The manufacturer noted that the upcoming XPORT-DLBCL-030 study, which will pit selinexor against placebo as an add-on to immunochemotherapy with rituximab-gemcitabine-dexamethasone-platinum and which is slated to begin by the end of 2020, will serve as the confirmatory trial for evaluating selinexor in DLBCL.
The most common adverse reactions (ARs) associated with selinexor for DLBCL (≥20% of patients) included fatigue, nausea, diarrhea, appetite decrease, weight decrease, constipation, vomiting, and pyrexia. In addition, the company noted that in the SADAL study, fatal ARs occurred in 3.7% of patients within 30 days and 5% of patients within 60 days of last treatment; “The most frequent fatal AR was infection (4.5% of patients). Serious ARs occurred in 46% of patients; the most frequent serious AR was infection. Discontinuation due to ARs occurred in 17% of patients,” the manufacturer added.
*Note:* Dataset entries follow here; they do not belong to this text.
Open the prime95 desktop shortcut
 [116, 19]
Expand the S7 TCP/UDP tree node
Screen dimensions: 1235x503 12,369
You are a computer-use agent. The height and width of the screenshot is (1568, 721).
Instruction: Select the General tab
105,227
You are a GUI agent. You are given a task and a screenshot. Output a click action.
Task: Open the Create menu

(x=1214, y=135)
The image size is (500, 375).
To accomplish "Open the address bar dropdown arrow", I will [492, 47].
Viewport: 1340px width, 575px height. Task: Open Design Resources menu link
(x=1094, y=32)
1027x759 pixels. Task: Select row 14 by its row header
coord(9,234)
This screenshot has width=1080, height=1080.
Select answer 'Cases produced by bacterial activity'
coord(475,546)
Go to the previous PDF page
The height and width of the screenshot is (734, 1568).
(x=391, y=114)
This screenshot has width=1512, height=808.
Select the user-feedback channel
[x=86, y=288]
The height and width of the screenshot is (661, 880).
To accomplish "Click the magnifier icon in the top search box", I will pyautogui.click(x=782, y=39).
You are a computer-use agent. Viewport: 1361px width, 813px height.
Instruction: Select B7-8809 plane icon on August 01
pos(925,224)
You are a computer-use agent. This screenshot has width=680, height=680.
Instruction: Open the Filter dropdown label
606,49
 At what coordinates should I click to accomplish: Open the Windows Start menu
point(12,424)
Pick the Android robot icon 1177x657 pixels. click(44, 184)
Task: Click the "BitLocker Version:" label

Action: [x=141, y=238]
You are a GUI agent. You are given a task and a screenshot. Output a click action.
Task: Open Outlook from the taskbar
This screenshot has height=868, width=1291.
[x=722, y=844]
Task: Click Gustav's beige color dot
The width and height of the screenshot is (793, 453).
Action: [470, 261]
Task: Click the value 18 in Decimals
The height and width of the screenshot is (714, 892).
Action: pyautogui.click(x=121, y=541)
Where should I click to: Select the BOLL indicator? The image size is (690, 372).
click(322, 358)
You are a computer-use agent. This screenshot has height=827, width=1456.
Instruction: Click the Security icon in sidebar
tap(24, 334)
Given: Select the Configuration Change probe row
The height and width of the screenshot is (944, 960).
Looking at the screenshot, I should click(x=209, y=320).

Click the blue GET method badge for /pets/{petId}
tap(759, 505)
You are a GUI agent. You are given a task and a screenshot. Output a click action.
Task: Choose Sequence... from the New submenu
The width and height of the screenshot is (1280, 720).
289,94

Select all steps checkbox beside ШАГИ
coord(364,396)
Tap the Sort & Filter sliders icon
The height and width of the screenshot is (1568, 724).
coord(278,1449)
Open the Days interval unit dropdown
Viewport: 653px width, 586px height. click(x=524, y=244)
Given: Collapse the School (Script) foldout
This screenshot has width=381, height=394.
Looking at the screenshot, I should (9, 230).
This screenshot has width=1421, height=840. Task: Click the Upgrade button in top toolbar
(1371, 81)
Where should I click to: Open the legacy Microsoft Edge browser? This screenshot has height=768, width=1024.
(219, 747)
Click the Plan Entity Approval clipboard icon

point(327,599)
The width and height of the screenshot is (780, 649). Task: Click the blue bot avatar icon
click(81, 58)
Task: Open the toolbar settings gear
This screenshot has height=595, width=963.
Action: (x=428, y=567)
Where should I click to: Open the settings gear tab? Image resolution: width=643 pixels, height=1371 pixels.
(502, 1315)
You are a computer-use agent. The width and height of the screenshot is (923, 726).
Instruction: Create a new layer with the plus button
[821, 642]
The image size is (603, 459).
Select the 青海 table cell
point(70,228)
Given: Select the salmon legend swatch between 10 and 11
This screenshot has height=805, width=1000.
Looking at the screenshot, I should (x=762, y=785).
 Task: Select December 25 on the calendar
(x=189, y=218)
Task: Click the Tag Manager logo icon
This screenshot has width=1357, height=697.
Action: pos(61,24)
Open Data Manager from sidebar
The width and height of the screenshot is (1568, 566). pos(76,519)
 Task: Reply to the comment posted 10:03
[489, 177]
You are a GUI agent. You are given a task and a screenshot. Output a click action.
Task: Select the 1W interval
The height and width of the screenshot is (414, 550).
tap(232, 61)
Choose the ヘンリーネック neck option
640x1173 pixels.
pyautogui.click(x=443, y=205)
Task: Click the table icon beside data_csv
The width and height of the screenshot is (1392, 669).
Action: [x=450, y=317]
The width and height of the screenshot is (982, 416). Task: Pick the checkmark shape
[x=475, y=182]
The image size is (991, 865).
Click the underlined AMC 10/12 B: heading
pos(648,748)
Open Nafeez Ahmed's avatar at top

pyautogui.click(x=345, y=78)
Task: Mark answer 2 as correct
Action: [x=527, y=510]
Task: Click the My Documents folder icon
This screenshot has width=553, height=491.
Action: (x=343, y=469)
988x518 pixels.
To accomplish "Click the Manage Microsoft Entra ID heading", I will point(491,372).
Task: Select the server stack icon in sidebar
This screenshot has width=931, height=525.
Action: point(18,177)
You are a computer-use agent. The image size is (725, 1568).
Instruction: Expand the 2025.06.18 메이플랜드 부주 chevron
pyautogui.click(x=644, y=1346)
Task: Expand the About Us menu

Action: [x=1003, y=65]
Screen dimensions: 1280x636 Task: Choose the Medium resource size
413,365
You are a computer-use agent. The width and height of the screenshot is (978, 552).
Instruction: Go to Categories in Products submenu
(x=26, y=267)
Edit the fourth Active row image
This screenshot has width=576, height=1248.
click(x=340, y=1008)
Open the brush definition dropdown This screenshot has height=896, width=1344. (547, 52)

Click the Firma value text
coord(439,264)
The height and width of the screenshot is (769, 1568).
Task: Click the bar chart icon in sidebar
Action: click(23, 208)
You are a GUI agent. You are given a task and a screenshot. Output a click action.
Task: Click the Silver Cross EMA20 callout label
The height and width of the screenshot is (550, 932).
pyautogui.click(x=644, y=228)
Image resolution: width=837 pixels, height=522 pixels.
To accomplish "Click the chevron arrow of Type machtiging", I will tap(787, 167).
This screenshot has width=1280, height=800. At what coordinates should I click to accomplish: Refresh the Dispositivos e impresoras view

The company warned that selinexor for DLBCL can cause serious and life-threatening side effects, including thrombocytopenia, neutropenia, gastrointestinal toxicity, hyponatremia, serious infections, and neurological toxicity. In addition, due to risks of embryo-fetal toxicity, females of reproductive potential and males with female partners of reproductive potential should use effective contraception during treatment with selinexor and for at least one week following the last dose of the drug. Pregnant women should not take selinexor.